§ Pasaje:
——

Sólo el desconocimiento en Sundance de la cultura mexicana en su verdad real pudo hacer posible que esta cosa llamada Santitos recibiera allí un premio. ¿Un premio a qué? ¿Al cutre batiburrillo de colorines, de interiores chillones y desangelados como un mal chiste en un velatorio? ¿O acaso por el supermix de imágenes sacras, beatería subnormal y extrema memez? O tal vez por ser una gota más en el venenoso brebaje de la confusión doctrinal y de fe y costumbres. Una simple pendejada.
Una niña adolescente muere en el hospital. La madre reacciona tardíamente con la convicción de que su hija vive y de que ha sido raptada: se lo ha asegurado un santo. Un viejo párroco la cree y estimula a seguir las indicaciones de los santos que se le aparecen, mejor dicho, de sus alucinaciones. La búsqueda -¡hasta Los Ángeles!- de su inexistente hija le llevará a los lugares más corrompidos, y habría que decir que ella misma se corrompe si no se tratara de una deficiente mental profunda o de una descendiente directa de Anás y Caifás.
El relato es reiterativo y plano; con una resolución final, felizmente, después de larga hora y media. La realización es pobre y primeriza. Los personajes, muy falsos, como corresponde a una historia falsísima. Sin embargo, desde otra perspectiva geográfica, Santitos quizá sea una pavada.

——

§ Listado de datos:
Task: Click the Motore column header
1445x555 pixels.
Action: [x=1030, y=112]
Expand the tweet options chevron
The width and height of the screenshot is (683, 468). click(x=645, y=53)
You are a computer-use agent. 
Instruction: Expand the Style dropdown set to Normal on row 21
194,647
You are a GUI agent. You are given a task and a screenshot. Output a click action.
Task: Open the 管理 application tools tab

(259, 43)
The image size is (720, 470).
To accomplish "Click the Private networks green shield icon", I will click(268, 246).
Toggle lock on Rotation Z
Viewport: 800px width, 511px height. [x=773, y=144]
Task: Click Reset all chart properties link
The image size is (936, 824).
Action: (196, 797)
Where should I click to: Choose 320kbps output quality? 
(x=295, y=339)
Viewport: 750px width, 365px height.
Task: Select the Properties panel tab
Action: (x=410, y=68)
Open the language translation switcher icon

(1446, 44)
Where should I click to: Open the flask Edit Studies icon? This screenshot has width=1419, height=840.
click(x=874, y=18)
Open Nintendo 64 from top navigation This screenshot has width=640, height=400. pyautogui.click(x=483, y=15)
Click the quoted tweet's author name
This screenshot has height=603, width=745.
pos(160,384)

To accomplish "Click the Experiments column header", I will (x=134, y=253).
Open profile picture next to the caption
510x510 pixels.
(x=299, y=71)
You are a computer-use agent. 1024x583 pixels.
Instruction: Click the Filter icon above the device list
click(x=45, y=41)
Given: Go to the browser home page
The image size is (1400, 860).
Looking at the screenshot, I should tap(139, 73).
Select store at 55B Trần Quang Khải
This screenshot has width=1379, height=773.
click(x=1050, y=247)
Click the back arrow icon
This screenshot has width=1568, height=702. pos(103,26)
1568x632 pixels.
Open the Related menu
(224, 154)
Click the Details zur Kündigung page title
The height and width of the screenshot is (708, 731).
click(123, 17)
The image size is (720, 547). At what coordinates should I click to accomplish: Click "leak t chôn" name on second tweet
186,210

——

§ Requisitos del ejercicio:
• 1. ¿Concuerdan con el pasaje estas afirmaciones? (a) Santitos recibió un premio en Sundance. (b) El viejo párroco desconfía de la madre. (c) La búsqueda de la hija transcurre solo en México. Contesta sí o no a cada una y cita textualmente las palabras del pasaje que lo deciden.
• 2. Según el pasaje, ¿quién le asegura a la madre que su hija vive y ha sido raptada?
El listado no tiene relación con el pasaje.

§ Respuestas por tarea:
• 1.
(a) Sí: «pudo hacer posible que esta cosa llamada Santitos recibiera allí un premio».
(b) No: «Un viejo párroco la cree».
(c) No: «La búsqueda -¡hasta Los Ángeles!- de su inexistente hija».

• 2. Un santo.